“The universe is a cruel, uncaring void. The key to being happy isn’t a search for meaning. It’s to just keep yourself busy with unimportant nonsense, and eventually, you’ll be dead.” ~ Mr Peanut Butter
There is a prominent skywalk in Borivali, one of the terminal stations of the western line in Bombay. It’s connected to the skywalks on the stations and also runs above the main roads in the area. Standing there and looking down at the city, a city that isn’t just its sea, local trains and vada pavs, made me feel the same kind of inconsequential and tiny that you feel when you look at a million stars in the sky on a dark and quiet night.
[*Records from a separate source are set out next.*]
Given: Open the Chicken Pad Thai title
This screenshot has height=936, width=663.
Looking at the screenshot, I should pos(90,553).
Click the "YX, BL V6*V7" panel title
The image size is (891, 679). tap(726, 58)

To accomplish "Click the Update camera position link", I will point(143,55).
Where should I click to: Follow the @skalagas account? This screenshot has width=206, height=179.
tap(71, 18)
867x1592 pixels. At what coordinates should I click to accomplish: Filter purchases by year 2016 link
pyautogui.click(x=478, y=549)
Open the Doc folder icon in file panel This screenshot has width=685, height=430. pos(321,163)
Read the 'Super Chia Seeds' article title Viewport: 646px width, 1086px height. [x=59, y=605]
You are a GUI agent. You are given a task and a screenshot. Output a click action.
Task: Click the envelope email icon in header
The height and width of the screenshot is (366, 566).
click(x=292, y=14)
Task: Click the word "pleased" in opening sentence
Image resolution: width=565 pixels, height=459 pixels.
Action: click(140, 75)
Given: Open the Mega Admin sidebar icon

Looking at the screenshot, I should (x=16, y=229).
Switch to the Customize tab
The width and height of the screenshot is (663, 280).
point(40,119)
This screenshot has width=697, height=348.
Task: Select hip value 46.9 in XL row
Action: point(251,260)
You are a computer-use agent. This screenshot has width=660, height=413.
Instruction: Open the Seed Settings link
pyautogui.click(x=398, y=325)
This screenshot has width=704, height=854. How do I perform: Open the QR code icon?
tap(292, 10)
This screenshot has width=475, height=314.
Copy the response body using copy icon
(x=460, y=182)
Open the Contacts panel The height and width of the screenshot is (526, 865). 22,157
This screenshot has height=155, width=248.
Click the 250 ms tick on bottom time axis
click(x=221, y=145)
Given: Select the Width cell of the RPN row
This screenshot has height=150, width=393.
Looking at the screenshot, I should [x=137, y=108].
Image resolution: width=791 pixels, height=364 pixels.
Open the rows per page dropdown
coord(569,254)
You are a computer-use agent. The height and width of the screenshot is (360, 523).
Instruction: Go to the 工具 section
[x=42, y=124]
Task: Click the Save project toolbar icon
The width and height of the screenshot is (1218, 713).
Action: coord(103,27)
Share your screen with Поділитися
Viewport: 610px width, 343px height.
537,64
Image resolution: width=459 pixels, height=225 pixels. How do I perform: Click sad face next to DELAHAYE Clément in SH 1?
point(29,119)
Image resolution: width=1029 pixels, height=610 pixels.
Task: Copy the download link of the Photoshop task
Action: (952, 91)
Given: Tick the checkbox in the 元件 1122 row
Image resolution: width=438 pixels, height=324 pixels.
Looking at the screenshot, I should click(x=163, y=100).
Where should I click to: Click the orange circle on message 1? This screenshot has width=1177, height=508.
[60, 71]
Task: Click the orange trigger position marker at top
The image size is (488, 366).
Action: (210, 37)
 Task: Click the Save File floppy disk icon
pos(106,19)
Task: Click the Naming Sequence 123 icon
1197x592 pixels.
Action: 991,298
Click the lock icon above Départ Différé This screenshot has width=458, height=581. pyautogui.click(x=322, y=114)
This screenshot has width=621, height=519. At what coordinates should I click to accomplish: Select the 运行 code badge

There’s something about the people in Bombay that collectively seem like one unit even though they are vastly different from each other and live largely disparate lives. Maybe that is what makes them so similar, their differences. There is something in the air, something that nobody can quite explain, something they call the life of the city. Its ability to never sleep and all of those things that you have heard about the city. I feel it is the collective buzz of all its people, people who never want to leave.
Looking down at the tiny people on the street below me and on the busy platforms at the Borivali station, I felt that the minds and limbs of these people weren’t quite connected. The mind could be elsewhere, dreaming of bigger things, while the limbs, a slave of habit, walking and working and moving in an unexplainable and indescribable hurry towards where the mind cannot.
Time flows quicker here, nobody will stop and look and absorb their surroundings. If we do we will most probably write a poem or a song about it later. Almost as if we do realise how insignificant our lives are in this universe and our poems are offerings to this all-powerful city. Or maybe we want to tell ourselves, how we’re above it all, watching from a distance, observing the city whizz past as we think and write about it.
I cannot stop for long though, my feet have got me to the platform and I must board the train. Unfortunately, even the realisation of being small and inconsequential doesn’t make us any better. We’ll still remain one of many, taking our lives too seriously one day at a time, to keep ourselves sane. Filling our days with unimportant nonsense and ambitions so we never have to question the futility of it all. And if we ever do, we’ll call it a crisis, an existential crisis, one that will soon pass if we find something worthwhile to distract ourselves from it. And we’ll write a little something about the stars and the cities that we live in.